On of my favorite expressions this idea is when a meeting of like minds is not organized in any way, but rather is a spontaneous experience. That feeling of being a part of something greater is more powerful when it springs from a time of unspoken assent and wordless unison. It is a little like the way everyone cheered at the explosion of the Death Star at the theaters when the remastered Star Wars was released. No one told us to cheer. It was a shared cultural experience with a room full of random strangers who just happen to love the same movie.
I had another experience like that while camping with some college friends. None of us are particularly morning people, but we had to get up early to make it home in time to get to work the next day. The only sound outside of the tiny chime of a digital watch alarm was the morning birds. We all got up, and without a word just did what needed done. The camp was down and we were standing by our cars in half an hour.  Even though we were friends, this was the first time and only the second day camping together for this group. It was a stuporous, coffee-less mind-meld of epic proportions considering the personalities involved.
It felt the same way last night when the first tweet came.
I'm a science geek. I like technology. I like twitter, smart phones, blogs, quantum theory, Carl Sagan and CERN. That is my "other". That is my like-minded peer group as much as tarot, psychics, intuition and spirituality.

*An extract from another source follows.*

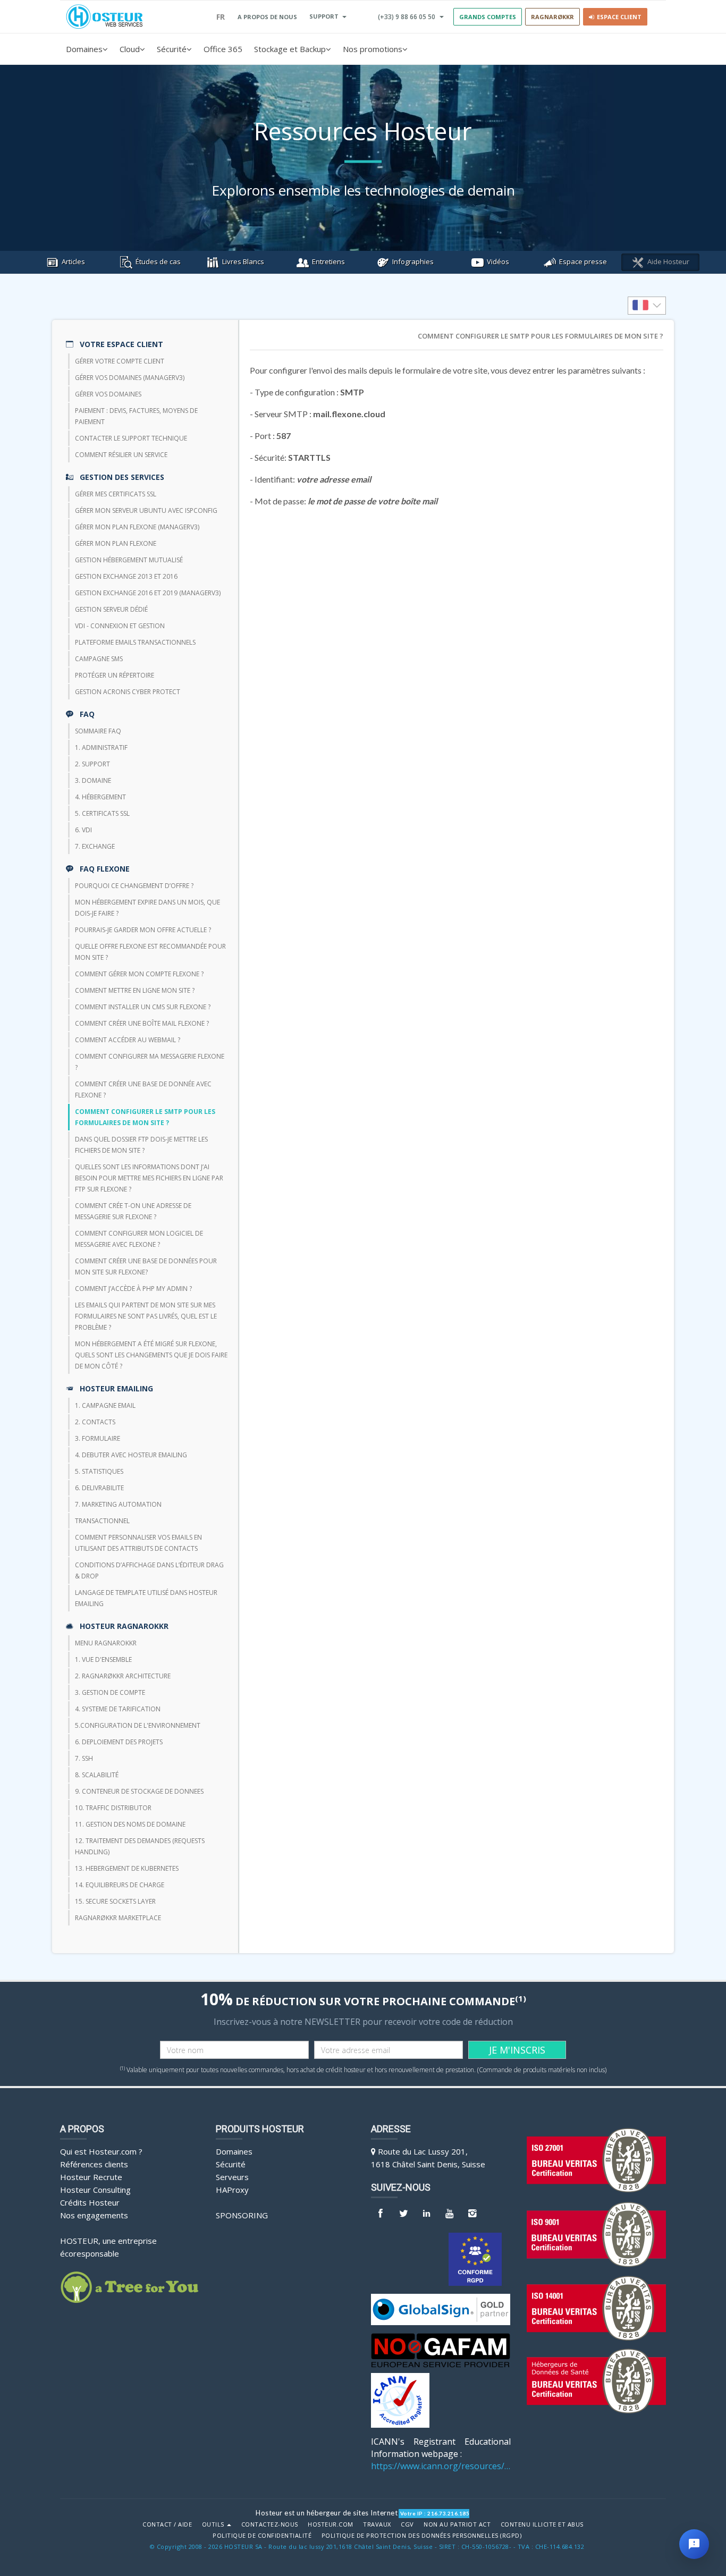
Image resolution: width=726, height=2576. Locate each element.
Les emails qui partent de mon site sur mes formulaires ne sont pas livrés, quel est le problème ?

Maybe more so.
When the news broke last night of Steve Job's passing, you could feel a global moment of respect and silence. The universe gave way, we could sense the dent.
Everyone who was a tiny bit tech minded, especially those of us who remember the days of a blank screen and a blinking C prompt, touched a sort of cosmic ethernet of respect and condolence. In our hearts and our minds - some literally - we raised lighted iphones and ipads and ipods in silent, unified tribute.
In sympathy, and with condolences to the family, friends and colleagues of Steve Jobs.


Morgan, Diane. Magical Tarot, Mystical Tao St. Martin's Griffen Publishers, 2003.